11.62 Scatter Plot Colour Choice
20200608
ds %>%
sample_n(1000) %>%
ggplot(aes(x=min_temp, y=max_temp, colour=rain_tomorrow)) +
geom_point() +
scale_colour_brewer(palette="Paired") +
labs(x = vnames["min_temp"],
y = vnames["max_temp"],
colour = vnames["rain_tomorrow"]) +
theme(legend.position="bottom")
With different choices of colour different patterns may be
visible. Here the value of interest for the variable of interest,
rain_tomorrow
, is highlighted with a darker colour. We can observe,
but would want to also statistically test, that generally it rains
tomorrow for lower values of the maimum temperature today.
The random sample of 1,000 rows is generated using
dplyr::sample_n() and is then piped through to
ggplot2::ggplot().
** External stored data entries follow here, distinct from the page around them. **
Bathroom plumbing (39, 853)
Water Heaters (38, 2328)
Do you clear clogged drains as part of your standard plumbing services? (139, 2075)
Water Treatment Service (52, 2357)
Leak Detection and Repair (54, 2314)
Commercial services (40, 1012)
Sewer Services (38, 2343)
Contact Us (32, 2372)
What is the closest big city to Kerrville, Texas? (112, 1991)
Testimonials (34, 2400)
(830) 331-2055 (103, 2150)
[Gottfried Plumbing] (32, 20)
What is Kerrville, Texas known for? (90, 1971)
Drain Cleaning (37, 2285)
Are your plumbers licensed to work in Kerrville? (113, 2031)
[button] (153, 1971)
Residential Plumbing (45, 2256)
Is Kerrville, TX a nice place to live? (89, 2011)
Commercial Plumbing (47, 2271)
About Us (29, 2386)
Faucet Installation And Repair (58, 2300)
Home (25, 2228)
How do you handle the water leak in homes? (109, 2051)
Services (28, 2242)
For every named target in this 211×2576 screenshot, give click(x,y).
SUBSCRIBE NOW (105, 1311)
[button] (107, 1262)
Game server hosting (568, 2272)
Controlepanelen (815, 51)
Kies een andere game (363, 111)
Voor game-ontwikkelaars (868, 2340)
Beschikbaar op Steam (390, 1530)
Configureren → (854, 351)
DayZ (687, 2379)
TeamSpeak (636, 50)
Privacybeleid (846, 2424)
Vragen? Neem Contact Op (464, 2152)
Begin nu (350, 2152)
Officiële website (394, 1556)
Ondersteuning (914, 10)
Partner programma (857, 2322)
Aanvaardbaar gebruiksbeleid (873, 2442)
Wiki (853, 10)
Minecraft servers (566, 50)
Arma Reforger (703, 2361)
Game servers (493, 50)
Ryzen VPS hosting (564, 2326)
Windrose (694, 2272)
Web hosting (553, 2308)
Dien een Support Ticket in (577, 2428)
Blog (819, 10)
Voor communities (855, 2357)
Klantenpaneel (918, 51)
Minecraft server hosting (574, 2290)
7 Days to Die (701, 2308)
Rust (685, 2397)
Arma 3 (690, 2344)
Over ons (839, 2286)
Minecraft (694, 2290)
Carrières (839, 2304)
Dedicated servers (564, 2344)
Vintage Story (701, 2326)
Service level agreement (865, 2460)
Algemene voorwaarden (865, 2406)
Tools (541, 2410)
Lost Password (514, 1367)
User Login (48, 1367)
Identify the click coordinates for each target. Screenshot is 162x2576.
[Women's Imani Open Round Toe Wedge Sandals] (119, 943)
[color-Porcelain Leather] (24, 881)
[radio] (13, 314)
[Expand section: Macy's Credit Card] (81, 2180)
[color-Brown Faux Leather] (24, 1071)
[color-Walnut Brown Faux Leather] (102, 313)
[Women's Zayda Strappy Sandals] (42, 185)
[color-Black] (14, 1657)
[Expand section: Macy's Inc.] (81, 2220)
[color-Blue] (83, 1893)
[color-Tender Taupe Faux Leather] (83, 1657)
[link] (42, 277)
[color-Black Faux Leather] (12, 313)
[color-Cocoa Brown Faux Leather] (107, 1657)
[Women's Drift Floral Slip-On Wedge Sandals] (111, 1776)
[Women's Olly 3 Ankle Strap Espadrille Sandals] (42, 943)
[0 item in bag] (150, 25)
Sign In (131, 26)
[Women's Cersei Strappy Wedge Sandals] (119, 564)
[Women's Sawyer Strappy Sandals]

The function argument identifies the aesthetics
of the plot so that x= associates the variable
min_temp
with the x-axis and y= associates the
variable max_temp
with the y-axis.
In addition the colour= option provides a mechanism to
distinguish between days where the observation rain_tomorrow
is
Yex and where it is No. A colour palette can be chosen using
ggplot2::scale_colour_brewer().
A graphical layer is added to the plot consisting of \((x,y)\) points coloured appropriately. The function ggplot2::geom_point() achieves this.
The original variable names stored as vnames
are used to
label the plot using ggplot2::labs(). The original names will
make more sens to the reader than our chosen normalised names.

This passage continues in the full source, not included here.